THE PROBLEM:
Give back the data below exactly, with every line kept the same.

RECORDS SUPPLIED:
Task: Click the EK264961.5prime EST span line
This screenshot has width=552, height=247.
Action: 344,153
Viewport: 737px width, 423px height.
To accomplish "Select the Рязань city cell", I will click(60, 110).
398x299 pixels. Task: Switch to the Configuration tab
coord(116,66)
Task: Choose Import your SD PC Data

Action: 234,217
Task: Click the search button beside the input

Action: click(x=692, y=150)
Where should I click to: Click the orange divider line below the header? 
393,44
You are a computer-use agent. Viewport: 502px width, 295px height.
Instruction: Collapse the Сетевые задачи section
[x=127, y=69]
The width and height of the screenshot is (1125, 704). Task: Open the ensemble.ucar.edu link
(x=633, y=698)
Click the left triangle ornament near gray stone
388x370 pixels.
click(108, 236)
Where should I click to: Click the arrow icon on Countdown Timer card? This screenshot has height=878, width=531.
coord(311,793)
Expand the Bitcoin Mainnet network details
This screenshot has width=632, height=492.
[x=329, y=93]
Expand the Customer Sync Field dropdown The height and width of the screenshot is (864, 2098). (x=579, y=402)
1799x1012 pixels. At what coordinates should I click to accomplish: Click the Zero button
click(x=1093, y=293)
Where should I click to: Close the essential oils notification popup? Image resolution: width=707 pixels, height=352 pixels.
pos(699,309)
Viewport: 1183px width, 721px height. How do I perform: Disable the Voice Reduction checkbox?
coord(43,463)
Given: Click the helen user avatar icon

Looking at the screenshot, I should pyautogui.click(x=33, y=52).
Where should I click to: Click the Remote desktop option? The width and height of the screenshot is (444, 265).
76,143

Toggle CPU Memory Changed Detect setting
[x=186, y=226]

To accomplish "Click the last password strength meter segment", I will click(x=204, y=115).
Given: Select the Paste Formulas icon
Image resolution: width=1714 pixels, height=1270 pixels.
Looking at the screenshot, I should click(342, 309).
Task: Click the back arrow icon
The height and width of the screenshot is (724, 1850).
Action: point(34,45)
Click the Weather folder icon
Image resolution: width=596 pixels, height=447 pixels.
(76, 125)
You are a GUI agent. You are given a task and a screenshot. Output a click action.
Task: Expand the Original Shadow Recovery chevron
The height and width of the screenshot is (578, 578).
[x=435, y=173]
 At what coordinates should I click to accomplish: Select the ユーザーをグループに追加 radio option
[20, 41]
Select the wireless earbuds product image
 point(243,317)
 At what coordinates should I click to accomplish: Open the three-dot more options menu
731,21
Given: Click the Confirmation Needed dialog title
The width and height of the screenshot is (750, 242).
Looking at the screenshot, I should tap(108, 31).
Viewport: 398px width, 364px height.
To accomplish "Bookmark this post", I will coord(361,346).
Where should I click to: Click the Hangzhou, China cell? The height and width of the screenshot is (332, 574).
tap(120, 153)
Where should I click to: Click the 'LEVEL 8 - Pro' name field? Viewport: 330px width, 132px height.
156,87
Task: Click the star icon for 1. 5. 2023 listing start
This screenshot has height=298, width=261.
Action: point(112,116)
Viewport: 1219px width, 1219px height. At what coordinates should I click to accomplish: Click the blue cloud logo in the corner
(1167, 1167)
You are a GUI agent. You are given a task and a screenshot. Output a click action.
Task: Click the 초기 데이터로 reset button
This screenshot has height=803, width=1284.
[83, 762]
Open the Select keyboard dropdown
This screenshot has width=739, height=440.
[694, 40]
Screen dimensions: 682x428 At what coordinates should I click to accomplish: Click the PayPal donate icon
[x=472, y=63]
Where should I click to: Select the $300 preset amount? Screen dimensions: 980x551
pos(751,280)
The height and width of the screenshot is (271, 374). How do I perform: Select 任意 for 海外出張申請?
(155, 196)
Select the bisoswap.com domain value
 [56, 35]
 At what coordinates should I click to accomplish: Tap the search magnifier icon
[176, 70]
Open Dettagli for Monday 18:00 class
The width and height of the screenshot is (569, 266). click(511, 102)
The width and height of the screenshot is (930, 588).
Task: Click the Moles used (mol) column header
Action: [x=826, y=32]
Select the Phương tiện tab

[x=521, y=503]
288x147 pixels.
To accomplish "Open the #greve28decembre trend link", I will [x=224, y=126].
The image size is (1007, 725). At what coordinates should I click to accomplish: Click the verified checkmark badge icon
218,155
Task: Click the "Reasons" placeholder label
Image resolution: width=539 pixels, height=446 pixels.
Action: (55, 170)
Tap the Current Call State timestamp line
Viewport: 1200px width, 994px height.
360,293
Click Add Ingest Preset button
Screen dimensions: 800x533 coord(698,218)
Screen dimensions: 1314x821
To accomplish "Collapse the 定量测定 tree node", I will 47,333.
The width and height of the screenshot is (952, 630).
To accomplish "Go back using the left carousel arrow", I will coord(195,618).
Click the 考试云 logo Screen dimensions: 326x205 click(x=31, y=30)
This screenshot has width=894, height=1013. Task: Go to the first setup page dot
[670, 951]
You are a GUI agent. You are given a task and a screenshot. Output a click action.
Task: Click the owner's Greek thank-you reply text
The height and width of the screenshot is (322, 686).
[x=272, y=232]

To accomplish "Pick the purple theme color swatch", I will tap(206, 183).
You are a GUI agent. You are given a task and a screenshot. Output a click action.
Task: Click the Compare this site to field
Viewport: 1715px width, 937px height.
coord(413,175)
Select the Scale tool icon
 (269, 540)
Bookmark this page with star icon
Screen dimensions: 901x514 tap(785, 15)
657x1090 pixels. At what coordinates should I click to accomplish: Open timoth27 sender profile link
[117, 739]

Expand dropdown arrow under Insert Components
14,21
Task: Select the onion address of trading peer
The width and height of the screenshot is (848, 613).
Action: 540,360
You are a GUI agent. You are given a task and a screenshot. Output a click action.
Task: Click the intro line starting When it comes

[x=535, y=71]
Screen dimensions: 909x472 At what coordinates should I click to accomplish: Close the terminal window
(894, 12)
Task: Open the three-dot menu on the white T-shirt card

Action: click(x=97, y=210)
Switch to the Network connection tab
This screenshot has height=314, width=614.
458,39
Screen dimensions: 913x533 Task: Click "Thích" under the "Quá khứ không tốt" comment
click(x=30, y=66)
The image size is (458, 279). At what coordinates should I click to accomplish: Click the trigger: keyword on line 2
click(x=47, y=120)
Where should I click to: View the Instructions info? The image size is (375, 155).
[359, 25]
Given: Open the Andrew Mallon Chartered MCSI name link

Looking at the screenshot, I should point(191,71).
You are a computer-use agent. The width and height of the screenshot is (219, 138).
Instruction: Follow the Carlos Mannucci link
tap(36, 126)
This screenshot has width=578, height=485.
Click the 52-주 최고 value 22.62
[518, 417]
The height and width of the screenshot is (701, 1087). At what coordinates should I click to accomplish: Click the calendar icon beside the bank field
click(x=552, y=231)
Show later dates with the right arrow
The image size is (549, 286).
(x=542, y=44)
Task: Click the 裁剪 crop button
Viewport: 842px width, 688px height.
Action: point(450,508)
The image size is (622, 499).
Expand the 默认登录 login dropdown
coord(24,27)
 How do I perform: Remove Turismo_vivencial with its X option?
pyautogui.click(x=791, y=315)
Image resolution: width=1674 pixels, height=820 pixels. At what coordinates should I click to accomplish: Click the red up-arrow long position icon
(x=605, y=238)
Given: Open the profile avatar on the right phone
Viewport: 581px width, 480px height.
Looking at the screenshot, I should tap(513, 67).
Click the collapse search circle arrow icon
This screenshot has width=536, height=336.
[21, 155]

SOLVED PROBLEM:
Task: Click the EK264961.5prime EST span line
This screenshot has width=552, height=247.
Action: 344,153
Viewport: 737px width, 423px height.
To accomplish "Select the Рязань city cell", I will click(60, 110).
398x299 pixels. Task: Switch to the Configuration tab
coord(116,66)
Task: Choose Import your SD PC Data

Action: 234,217
Task: Click the search button beside the input

Action: click(x=692, y=150)
Where should I click to: Click the orange divider line below the header? 
393,44
You are a computer-use agent. Viewport: 502px width, 295px height.
Instruction: Collapse the Сетевые задачи section
[x=127, y=69]
The width and height of the screenshot is (1125, 704). Task: Open the ensemble.ucar.edu link
(x=633, y=698)
Click the left triangle ornament near gray stone
388x370 pixels.
click(108, 236)
Where should I click to: Click the arrow icon on Countdown Timer card? This screenshot has height=878, width=531.
coord(311,793)
Expand the Bitcoin Mainnet network details
This screenshot has width=632, height=492.
[x=329, y=93]
Expand the Customer Sync Field dropdown The height and width of the screenshot is (864, 2098). (x=579, y=402)
1799x1012 pixels. At what coordinates should I click to accomplish: Click the Zero button
click(x=1093, y=293)
Where should I click to: Close the essential oils notification popup? Image resolution: width=707 pixels, height=352 pixels.
pos(699,309)
Viewport: 1183px width, 721px height. How do I perform: Disable the Voice Reduction checkbox?
coord(43,463)
Given: Click the helen user avatar icon

Looking at the screenshot, I should pyautogui.click(x=33, y=52).
Where should I click to: Click the Remote desktop option? The width and height of the screenshot is (444, 265).
76,143

Toggle CPU Memory Changed Detect setting
[x=186, y=226]

To accomplish "Click the last password strength meter segment", I will click(x=204, y=115).
Given: Select the Paste Formulas icon
Image resolution: width=1714 pixels, height=1270 pixels.
Looking at the screenshot, I should click(342, 309).
Task: Click the back arrow icon
The height and width of the screenshot is (724, 1850).
Action: point(34,45)
Click the Weather folder icon
Image resolution: width=596 pixels, height=447 pixels.
(76, 125)
You are a GUI agent. You are given a task and a screenshot. Output a click action.
Task: Expand the Original Shadow Recovery chevron
The height and width of the screenshot is (578, 578).
[x=435, y=173]
 At what coordinates should I click to accomplish: Select the ユーザーをグループに追加 radio option
[20, 41]
Select the wireless earbuds product image
 point(243,317)
 At what coordinates should I click to accomplish: Open the three-dot more options menu
731,21
Given: Click the Confirmation Needed dialog title
The width and height of the screenshot is (750, 242).
Looking at the screenshot, I should tap(108, 31).
Viewport: 398px width, 364px height.
To accomplish "Bookmark this post", I will coord(361,346).
Where should I click to: Click the Hangzhou, China cell? The height and width of the screenshot is (332, 574).
tap(120, 153)
Where should I click to: Click the 'LEVEL 8 - Pro' name field? Viewport: 330px width, 132px height.
156,87
Task: Click the star icon for 1. 5. 2023 listing start
This screenshot has height=298, width=261.
Action: point(112,116)
Viewport: 1219px width, 1219px height. At what coordinates should I click to accomplish: Click the blue cloud logo in the corner
(1167, 1167)
You are a GUI agent. You are given a task and a screenshot. Output a click action.
Task: Click the 초기 데이터로 reset button
This screenshot has height=803, width=1284.
[83, 762]
Open the Select keyboard dropdown
This screenshot has width=739, height=440.
[694, 40]
Screen dimensions: 682x428 At what coordinates should I click to accomplish: Click the PayPal donate icon
[x=472, y=63]
Where should I click to: Select the $300 preset amount? Screen dimensions: 980x551
pos(751,280)
The height and width of the screenshot is (271, 374). How do I perform: Select 任意 for 海外出張申請?
(155, 196)
Select the bisoswap.com domain value
 [56, 35]
 At what coordinates should I click to accomplish: Tap the search magnifier icon
[176, 70]
Open Dettagli for Monday 18:00 class
The width and height of the screenshot is (569, 266). click(511, 102)
The width and height of the screenshot is (930, 588).
Task: Click the Moles used (mol) column header
Action: [x=826, y=32]
Select the Phương tiện tab

[x=521, y=503]
288x147 pixels.
To accomplish "Open the #greve28decembre trend link", I will [x=224, y=126].
The image size is (1007, 725). At what coordinates should I click to accomplish: Click the verified checkmark badge icon
218,155
Task: Click the "Reasons" placeholder label
Image resolution: width=539 pixels, height=446 pixels.
Action: (55, 170)
Tap the Current Call State timestamp line
Viewport: 1200px width, 994px height.
360,293
Click Add Ingest Preset button
Screen dimensions: 800x533 coord(698,218)
Screen dimensions: 1314x821
To accomplish "Collapse the 定量测定 tree node", I will 47,333.
The width and height of the screenshot is (952, 630).
To accomplish "Go back using the left carousel arrow", I will coord(195,618).
Click the 考试云 logo Screen dimensions: 326x205 click(x=31, y=30)
This screenshot has width=894, height=1013. Task: Go to the first setup page dot
[670, 951]
You are a GUI agent. You are given a task and a screenshot. Output a click action.
Task: Click the owner's Greek thank-you reply text
The height and width of the screenshot is (322, 686).
[x=272, y=232]

To accomplish "Pick the purple theme color swatch", I will tap(206, 183).
You are a GUI agent. You are given a task and a screenshot. Output a click action.
Task: Click the Compare this site to field
Viewport: 1715px width, 937px height.
coord(413,175)
Select the Scale tool icon
 (269, 540)
Bookmark this page with star icon
Screen dimensions: 901x514 tap(785, 15)
657x1090 pixels. At what coordinates should I click to accomplish: Open timoth27 sender profile link
[117, 739]

Expand dropdown arrow under Insert Components
14,21
Task: Select the onion address of trading peer
The width and height of the screenshot is (848, 613).
Action: 540,360
You are a GUI agent. You are given a task and a screenshot. Output a click action.
Task: Click the intro line starting When it comes

[x=535, y=71]
Screen dimensions: 909x472 At what coordinates should I click to accomplish: Close the terminal window
(894, 12)
Task: Open the three-dot menu on the white T-shirt card

Action: click(x=97, y=210)
Switch to the Network connection tab
This screenshot has height=314, width=614.
458,39
Screen dimensions: 913x533 Task: Click "Thích" under the "Quá khứ không tốt" comment
click(x=30, y=66)
The image size is (458, 279). At what coordinates should I click to accomplish: Click the trigger: keyword on line 2
click(x=47, y=120)
Where should I click to: View the Instructions info? The image size is (375, 155).
[359, 25]
Given: Open the Andrew Mallon Chartered MCSI name link

Looking at the screenshot, I should point(191,71).
You are a computer-use agent. The width and height of the screenshot is (219, 138).
Instruction: Follow the Carlos Mannucci link
tap(36, 126)
This screenshot has width=578, height=485.
Click the 52-주 최고 value 22.62
[518, 417]
The height and width of the screenshot is (701, 1087). At what coordinates should I click to accomplish: Click the calendar icon beside the bank field
click(x=552, y=231)
Show later dates with the right arrow
The image size is (549, 286).
(x=542, y=44)
Task: Click the 裁剪 crop button
Viewport: 842px width, 688px height.
Action: point(450,508)
The image size is (622, 499).
Expand the 默认登录 login dropdown
coord(24,27)
 How do I perform: Remove Turismo_vivencial with its X option?
pyautogui.click(x=791, y=315)
Image resolution: width=1674 pixels, height=820 pixels. At what coordinates should I click to accomplish: Click the red up-arrow long position icon
(x=605, y=238)
Given: Open the profile avatar on the right phone
Viewport: 581px width, 480px height.
Looking at the screenshot, I should tap(513, 67).
Click the collapse search circle arrow icon
This screenshot has width=536, height=336.
[21, 155]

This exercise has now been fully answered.